Despite this not so operational performance, the company continues to provide uninterrupted electricity without any load-shedding as experienced south of the Orange River.
According to a management statement accompanying the release of the financial statements, the coronavirus pandemic has adversely affected the operations of the company as the demand for electricity over the past three years has dropped.
Second to that, low rainfalls have reduced the national utility’s ability to generate sufficient hydropower. To make up for this, the company said it has optimised the balancing of the energy mix by sourcing from the Southern African Power Pool.
According to the company this was the main reason for the unrealised gain. Simson Haulofu, the company’s chief executive officer, said he has his fingers crossed for an average growth of 0,8% during the current financial year ending in June.

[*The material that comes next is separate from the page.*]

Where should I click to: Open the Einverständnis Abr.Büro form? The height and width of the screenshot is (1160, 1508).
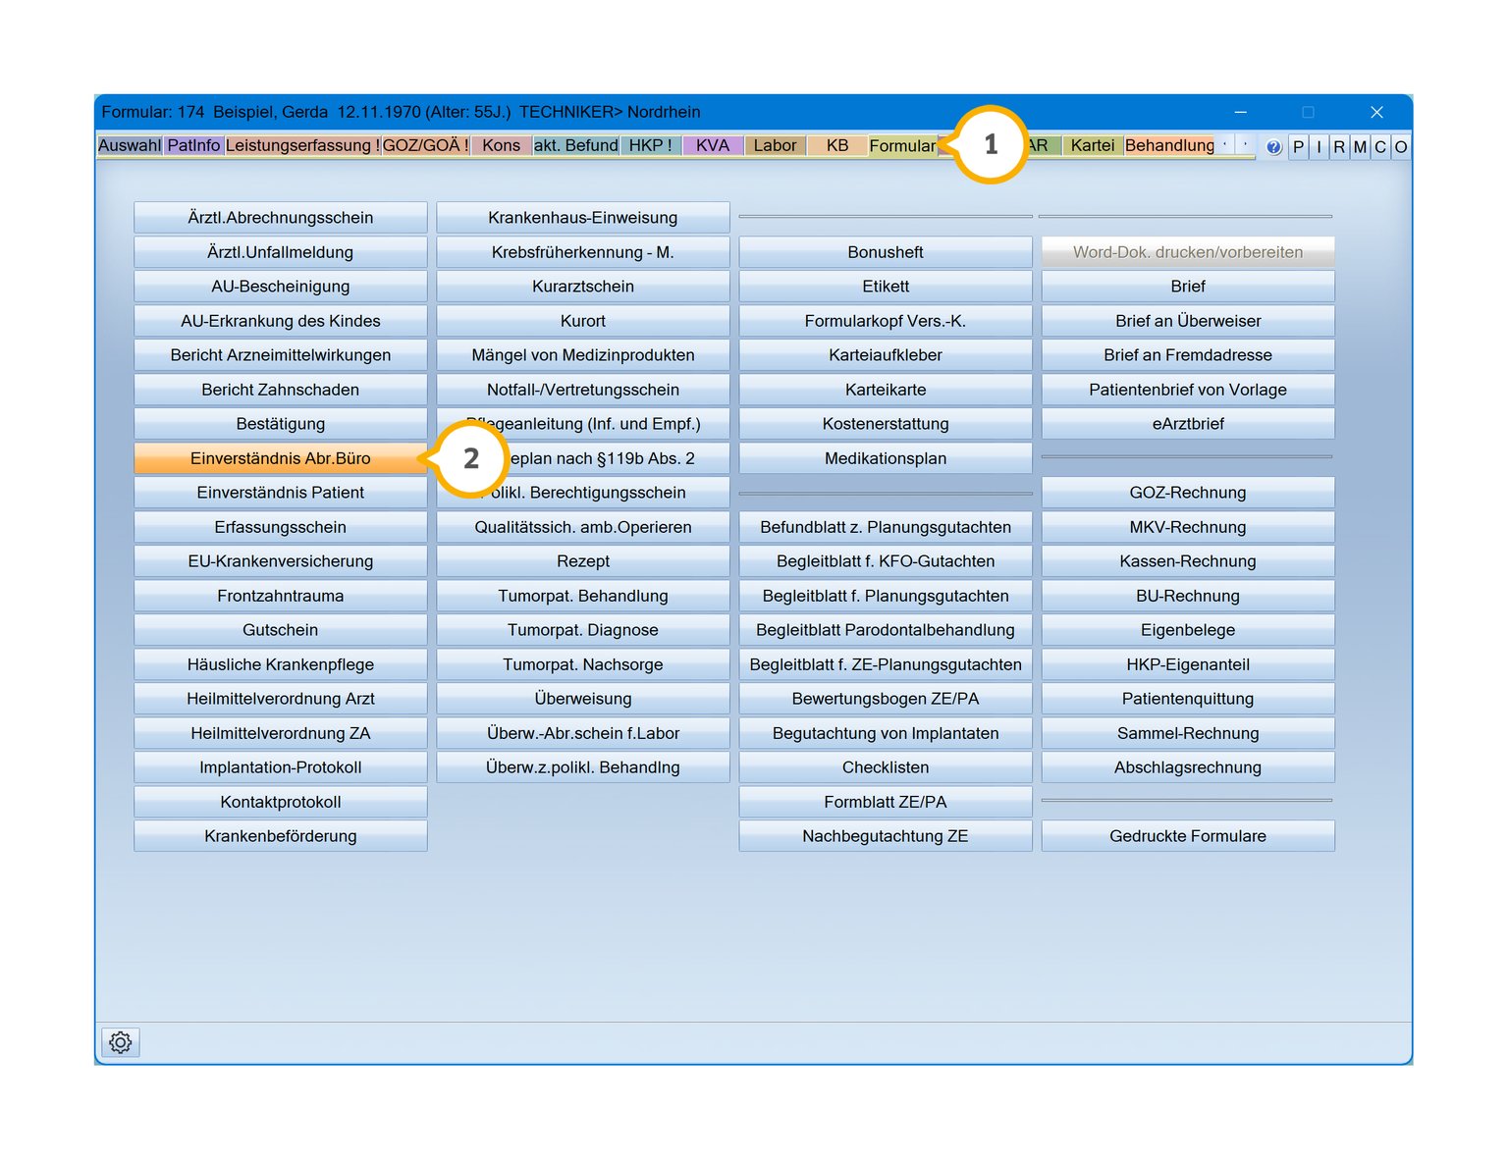pos(280,458)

The released financial statements have been widely celebrated, with the minister of public enterprises, Leon Jooste, saying the power utility’s performance is exemplary.
NamPower boasts a balance sheet worth N$45 billion, a massive increase of N$10 billion from the N$38,8 billion recorded for 2020. This increase is not attributed to any new assets the company has invested in, but largely to a revaluation on physical assets, involving N$31 billion.
The company’s biggest assets include its N$21 billion transmission and distribution systems, as well as the Ruacana Power Station, which stands at N$6,8 billion.
Cash in the bank at the end of June 2021 was N$3,8 billion, with N$2,6 billion sitting in money market accounts. On the opposite, the company has an equity balance of N$31 billion, and N$14 billion worth of liabilities.
The tax future of NamPower does not look promising as the company has amassed a deferred tax liability of a whopping N$9 billion. The debt portfolio looks slim, dipping some N$200 million from N$737 million to N$516 million in the financial year under review.
The company generates the bulk of its revenue from Namibia (N$5,9 billion), and the rest from Angola (N$188 million), Botswana (N$84 million), South Africa (N$10 million) and the SAPP (N$351 million).
No dividend was declared for the 2021 financial year. The full financial statements and annual report are available on the company’s website.